Questa è la definizione che ho trovato sulla onniscente enciclopedia on-line ma, alla voce quindici urlanti, la stessa onniscente non sa dare risposte......ma stavolta a questo posso ovviare con il mio sapere (!).
I quindici urlanti altro non sono che gli invitati al sesto compleanno del mostro grande.
Poco prima dell'arrivo dei quindici si presenta a casa un'ignara animatrice dalla faccia gentile e dall'aspetto pacato che inizia a preparare palloncini, addobbi, teatrino e giochi vari che restano in ordine appena quanche minuto.
Alle 17:00 in punto, si riversa in casa l'orda urlante e, come disse una volta la tata, "assisto ad una scena allucinante".

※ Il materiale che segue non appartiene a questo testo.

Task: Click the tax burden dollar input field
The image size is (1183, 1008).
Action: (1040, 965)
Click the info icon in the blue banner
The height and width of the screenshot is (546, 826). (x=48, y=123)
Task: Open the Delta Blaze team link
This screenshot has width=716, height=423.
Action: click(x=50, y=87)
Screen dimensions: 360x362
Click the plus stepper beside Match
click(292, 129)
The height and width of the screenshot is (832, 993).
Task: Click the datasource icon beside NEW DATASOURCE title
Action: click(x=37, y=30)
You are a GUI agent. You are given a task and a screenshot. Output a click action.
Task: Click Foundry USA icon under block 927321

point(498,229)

I genitori sono paralizzati sui divani, la povera animatrice riesce per qualche minuto a dominare la folla proponendo trucchi di magia ed un teatrino con pupazzi ma, dopo appena trenta minuti, i primi mostri scappano in giardino, restano solo i più miti ed il festeggiato (solo perchè non aveva modo di fuggire).
Dopo altri trenta minuti, con l'arrivo delle patatine e delle bibite, la folla si scompone in modo caotico.

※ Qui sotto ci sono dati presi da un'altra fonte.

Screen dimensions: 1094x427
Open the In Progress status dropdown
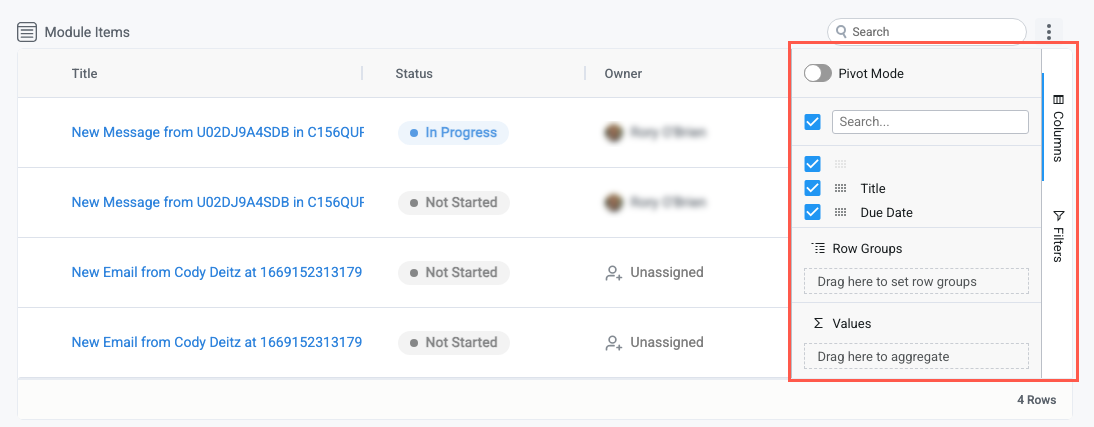[453, 132]
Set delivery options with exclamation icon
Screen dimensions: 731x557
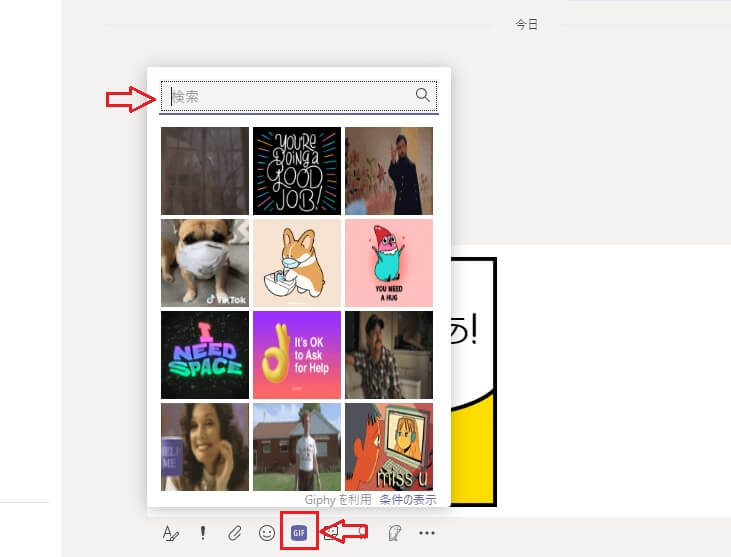tap(203, 533)
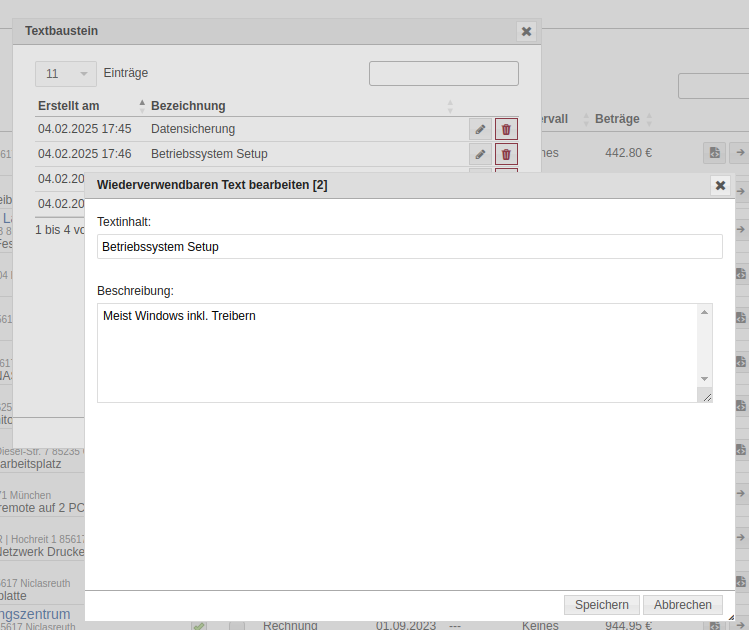749x630 pixels.
Task: Sort the list by Bezeichnung column
Action: (x=300, y=106)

Dopo questa prima pausa la "povera" cerca di ripendere il controllo della folla e devo dire che ci riesce usando un trucco niente male ..... fischietto da arbitro nelle orecchie.
La folla è sedotta da palloncini e tatuaggi fino all'arrivo dei mangerecci......nuova ordata famelica.....questa volta con la partecipazione dei genitori.....un delirio collettivo.
La "povera" ormai non ha più nessun potere sulla folla, l'unico bimbo a restare calmo ha solo qualche mese e sta in braccio alla sua mamma, dal suo fischietto esce solo un sibilo ed il suo sguardo spento non dice niente di buono, infatti, dopo l'apertura dei regali e il taglio della torta, con una tecnica già vista al capitano Kirk di Enterprise, si teletrasporta fuori, via, lontano dagli urlanti (sigh!).
La serata è stata lunga ma, sotto le macerie di un soggiorno ridotto a brandelli, ho trovato il mostro più grande di un anno e con un sorriso a 360 gradi, si avvicina e mi dice "una festa bellissima papà ..... ti sei divertito ?" ed io "si amore .... ma sarei stato più contento se tu fossi nato il 29 di febbraio".